Again, your response to a person is the measure of your relationship with that person
What your responses ‘say’
1. As we've noted, your response to someone discloses your value of that relationship. It lies somewhere between:
- positive or negative;
- attentive or indifferent;
- listening or ignoring;
- expectant or disinterested;
- open or closed;
- encouraging or discouraging; and,
- respectful or insulting.
2. Your response reveals something of your character.
In the case of Ronan O’Gara, his response appeared to manifest a character of churlishness, if not rebellion.
To treat even a stranger with distain or indifference reflects something of how you perceive other humans. Does your character allow you to view them as “image of God,” or not?
As for ignoring phone calls from telemarketers, I’ll just have to acknowledge there is a case to be made for discernment.

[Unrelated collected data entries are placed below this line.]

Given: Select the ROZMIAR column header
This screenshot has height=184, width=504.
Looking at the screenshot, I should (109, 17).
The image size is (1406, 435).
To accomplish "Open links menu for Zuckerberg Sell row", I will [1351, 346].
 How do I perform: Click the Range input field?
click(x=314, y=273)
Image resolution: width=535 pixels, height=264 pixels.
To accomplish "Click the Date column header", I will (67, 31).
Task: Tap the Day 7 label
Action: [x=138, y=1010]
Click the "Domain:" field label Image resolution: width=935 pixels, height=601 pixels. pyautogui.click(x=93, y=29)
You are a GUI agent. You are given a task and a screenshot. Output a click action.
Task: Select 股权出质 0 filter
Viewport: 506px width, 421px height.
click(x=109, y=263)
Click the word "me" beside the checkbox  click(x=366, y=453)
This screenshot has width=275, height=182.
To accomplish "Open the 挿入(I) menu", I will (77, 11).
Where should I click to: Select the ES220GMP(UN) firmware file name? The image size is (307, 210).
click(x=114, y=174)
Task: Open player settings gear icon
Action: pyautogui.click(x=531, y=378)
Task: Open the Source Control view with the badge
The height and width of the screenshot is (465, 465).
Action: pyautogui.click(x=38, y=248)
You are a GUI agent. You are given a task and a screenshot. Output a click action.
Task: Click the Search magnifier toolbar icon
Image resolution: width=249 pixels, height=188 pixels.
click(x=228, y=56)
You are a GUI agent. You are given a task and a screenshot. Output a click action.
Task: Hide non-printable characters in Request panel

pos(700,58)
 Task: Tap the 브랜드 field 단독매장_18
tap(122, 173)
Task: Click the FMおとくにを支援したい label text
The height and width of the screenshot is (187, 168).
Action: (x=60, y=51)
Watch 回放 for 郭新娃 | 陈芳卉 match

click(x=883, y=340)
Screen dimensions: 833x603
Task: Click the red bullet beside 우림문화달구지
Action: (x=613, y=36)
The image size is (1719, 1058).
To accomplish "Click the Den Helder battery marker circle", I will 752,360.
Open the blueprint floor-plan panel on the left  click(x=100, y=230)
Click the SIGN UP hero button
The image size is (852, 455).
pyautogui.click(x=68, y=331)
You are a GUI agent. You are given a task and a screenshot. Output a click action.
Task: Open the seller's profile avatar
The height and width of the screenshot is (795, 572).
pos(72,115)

3. Your response shows what is important to you.
I remember being in a strange city and asking a fellow pedestrian for directions. He simply shook his head and kept walking. I’ve wondered a few times why he did that – what was of such importance that he couldn’t have taken 30 seconds to point someone in the right direction, or to say he didn’t know?
If we choose not to respond to someone, are we not recognizing there is something of greater importance than responding?
4. Your real response is exposed more in what you do than in what you say.
We are well-practiced in saying things like:
- “Let me think about that.”
- “Let’s do that some time.”
- “Sure, here’s a dollar.”
We often respond by saying something that politely dismisses the other person. In other words, we respond by not doing what is asked or needed.
Next week we’ll examine what Jesus says on this very point (Matthew 21:28-31).
What about God?
Here are two questions:
- "How do you respond to God?"
- "What does your response say about your relationship with God?"
You may say, "He never takes the initiative to communicate with me – so there’s nothing to respond to."
If you’ve been reading this series, you know that I disagree with that statement. God does take the initiative in communicating with you. God speaks into our lives – even if we’re atheists. For example, see the post "'A' for Attending."
Again, how you respond to someone is the measure of your relationship.
So, what do your responses, or non-responses, to God reveal about the measure of your relationship with him?
This post is descriptive – it has attempted to expose something of the problem – our lack in responding to God.
The next post will be prescriptive – proposing remedies that lead us toward being more responsive to God’s gracious initiatives in our lives.
 Ronan O’Gara gives a different explanation for his behavior and the context the photograph in an article of November 2, 2013 of the The Irish Times. See photo credit.